● **Task objective**: Return, without pictures, the lines from the start of the data through the one that contains "Task: Open the live chat bubble icon".

● **Material for the task**:
►

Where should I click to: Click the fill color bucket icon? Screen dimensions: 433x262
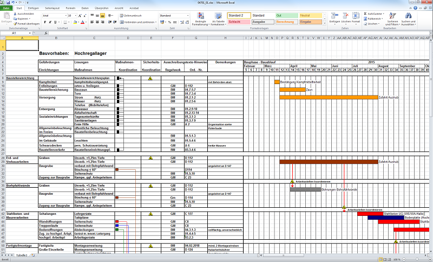(74, 22)
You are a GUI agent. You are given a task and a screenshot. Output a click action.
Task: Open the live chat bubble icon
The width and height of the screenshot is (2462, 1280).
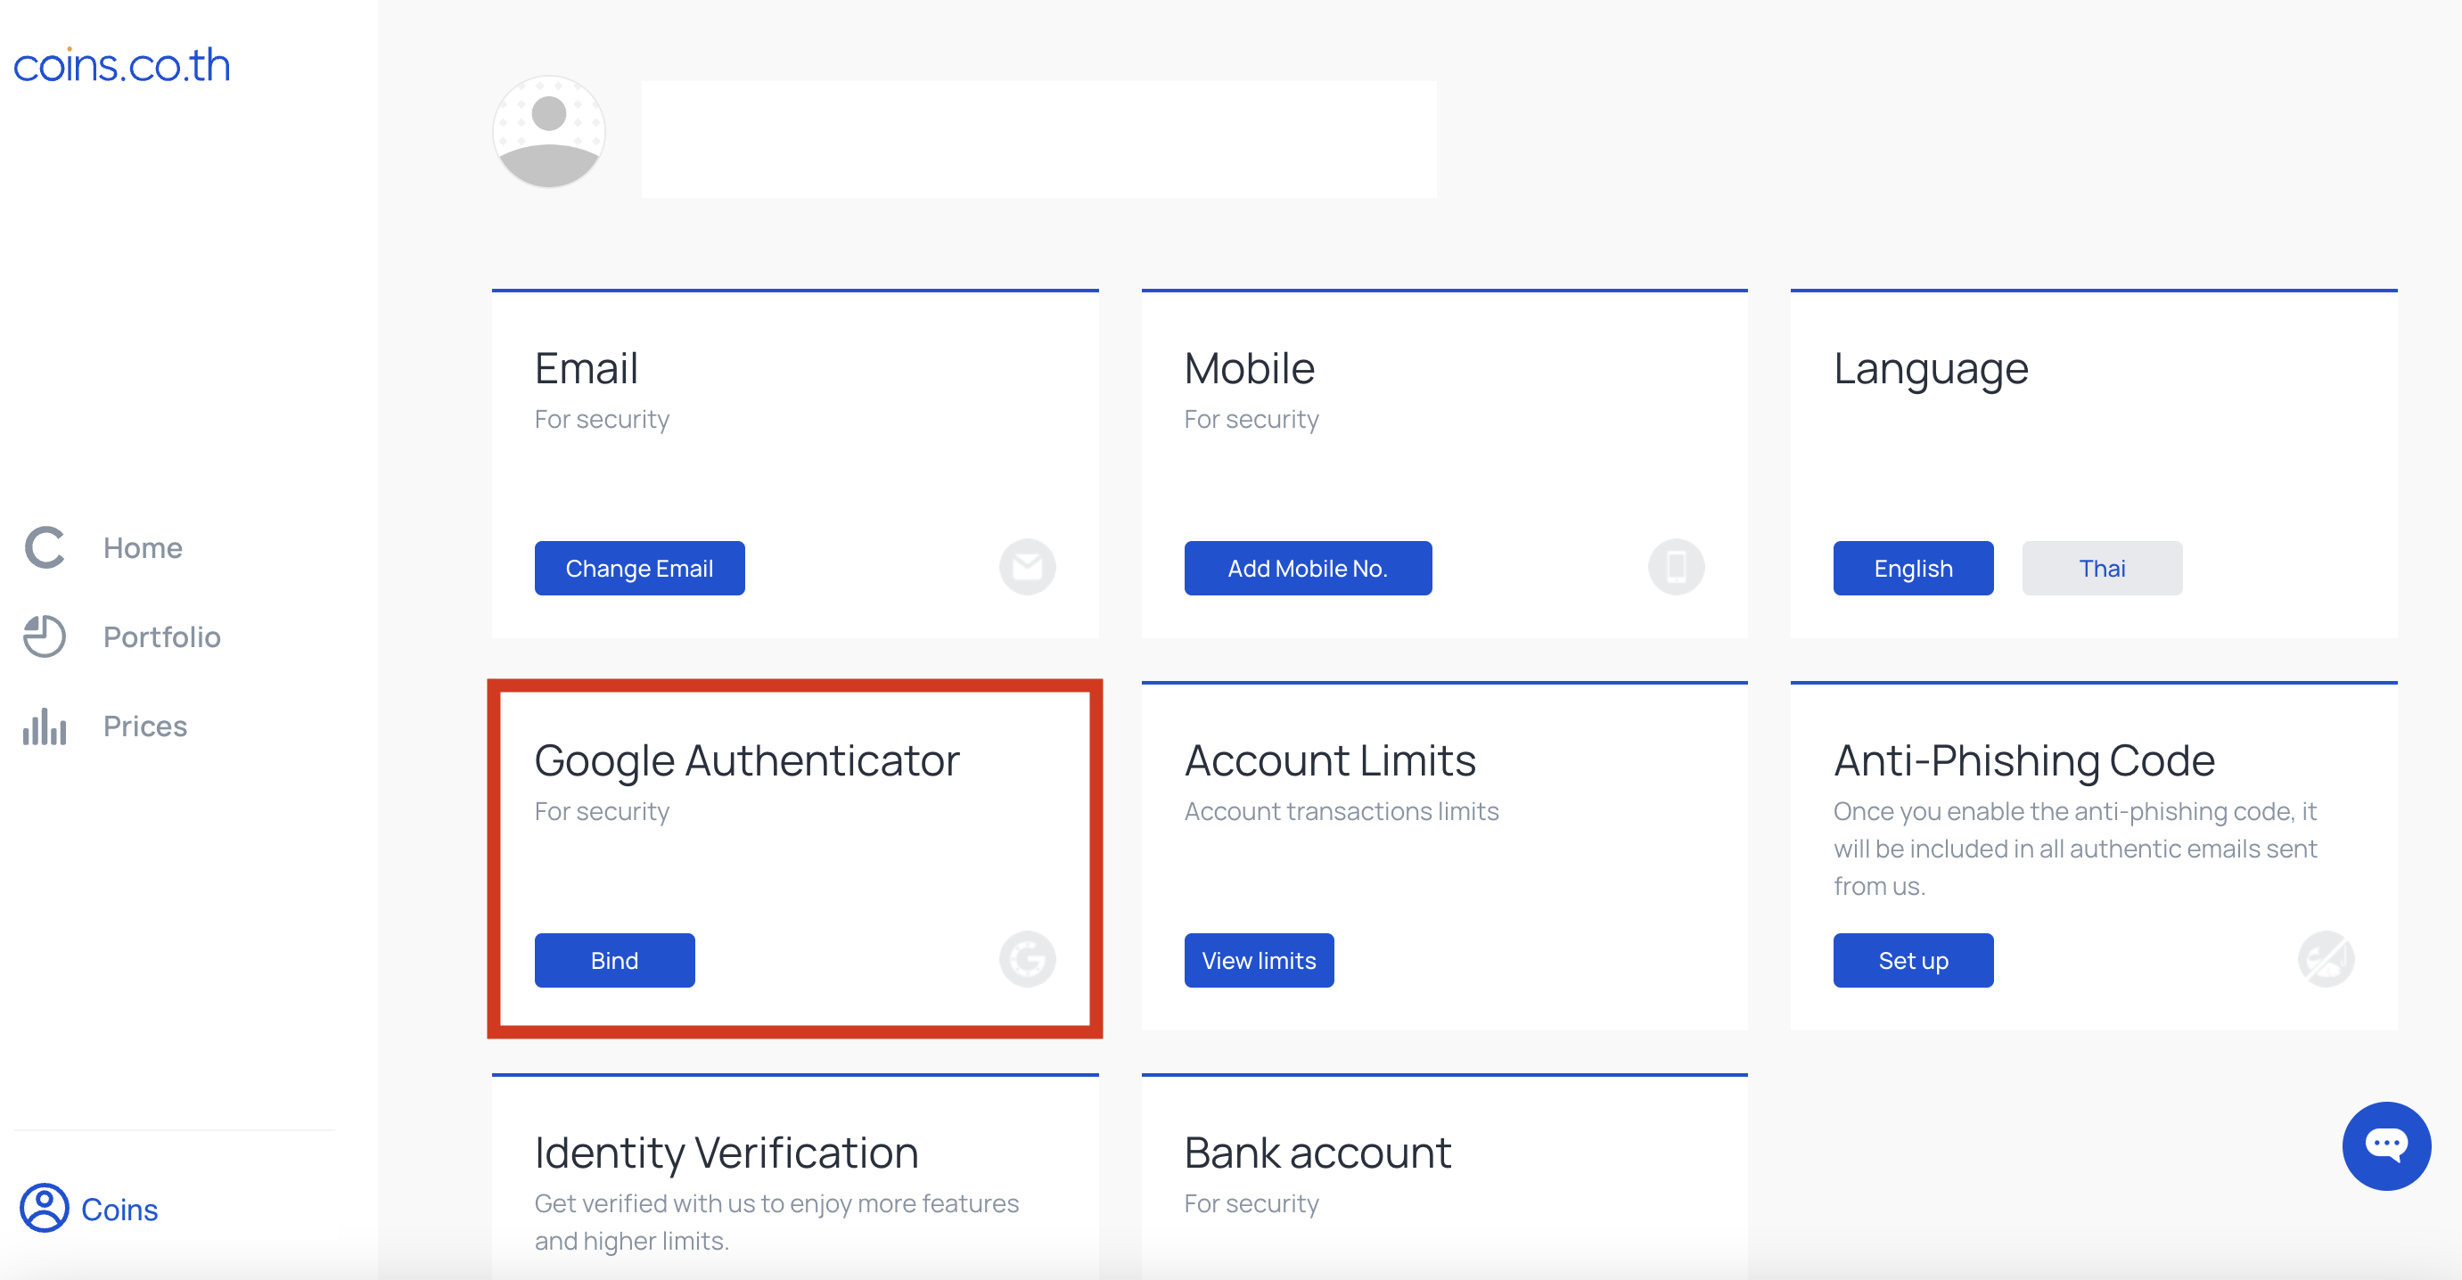tap(2385, 1145)
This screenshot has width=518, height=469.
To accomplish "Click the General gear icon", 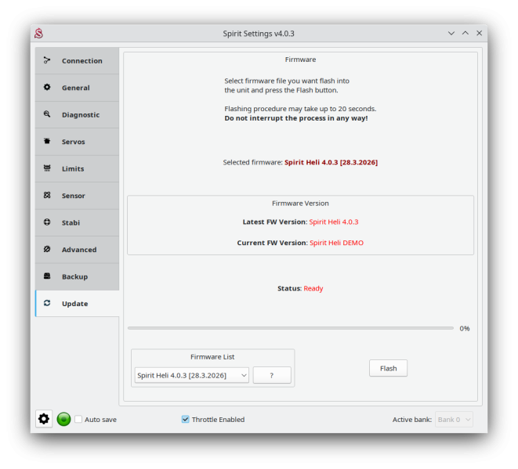I will pos(47,88).
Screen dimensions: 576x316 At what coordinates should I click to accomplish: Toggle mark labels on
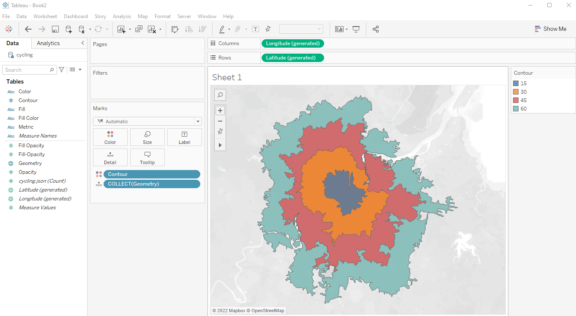coord(255,29)
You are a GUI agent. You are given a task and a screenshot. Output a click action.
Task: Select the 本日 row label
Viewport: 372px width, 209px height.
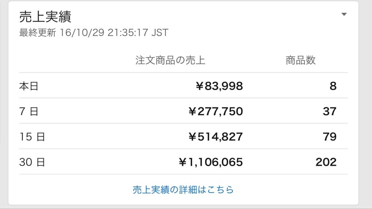tap(29, 86)
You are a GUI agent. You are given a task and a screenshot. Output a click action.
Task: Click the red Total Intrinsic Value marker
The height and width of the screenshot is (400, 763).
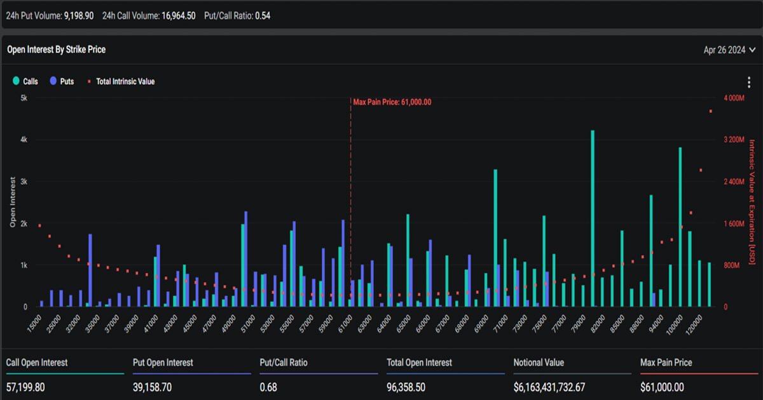tap(89, 81)

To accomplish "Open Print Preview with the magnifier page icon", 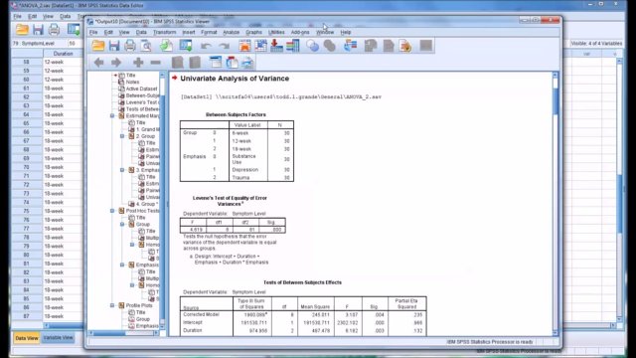I will pyautogui.click(x=146, y=46).
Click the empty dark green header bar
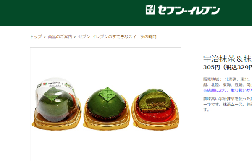Viewport: 252px width, 168px height. click(72, 13)
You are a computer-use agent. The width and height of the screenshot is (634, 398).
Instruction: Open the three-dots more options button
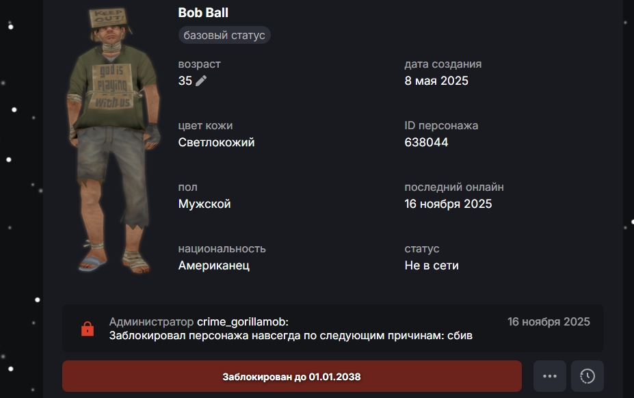(549, 376)
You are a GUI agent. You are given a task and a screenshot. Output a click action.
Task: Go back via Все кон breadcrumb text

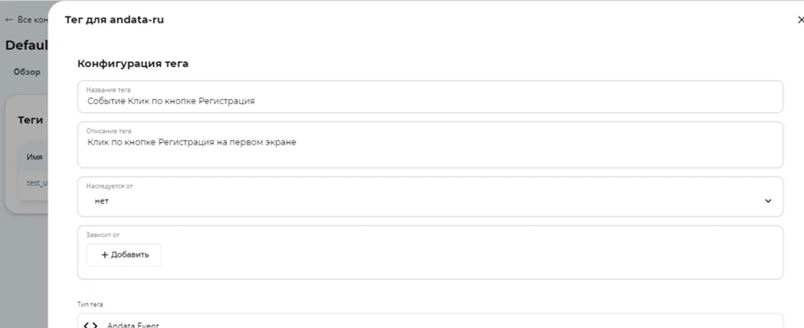[33, 20]
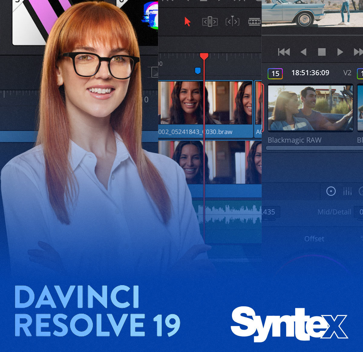Click the 18:51:36:09 timecode display
Image resolution: width=363 pixels, height=352 pixels.
tap(310, 73)
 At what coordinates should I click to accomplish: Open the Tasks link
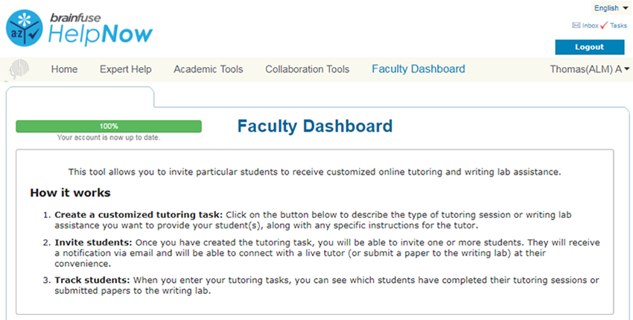point(618,25)
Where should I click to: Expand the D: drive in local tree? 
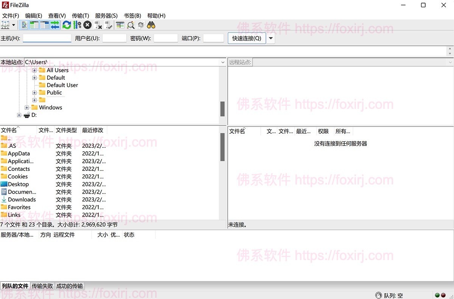coord(19,115)
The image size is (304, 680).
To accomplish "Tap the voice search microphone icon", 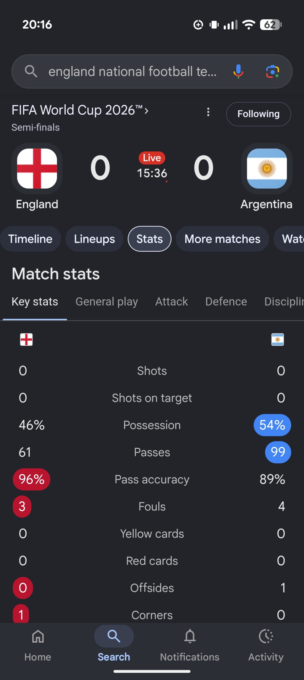I will [x=238, y=72].
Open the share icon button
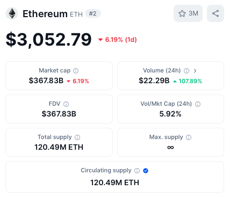 click(215, 13)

◄

● **Exercise output**:
Where should I click to: Click the fill color bucket icon? Screen dimensions: 433x262
(74, 22)
You are a GUI agent. You are given a task and a screenshot. Output a click action.
Task: Open the live chat bubble icon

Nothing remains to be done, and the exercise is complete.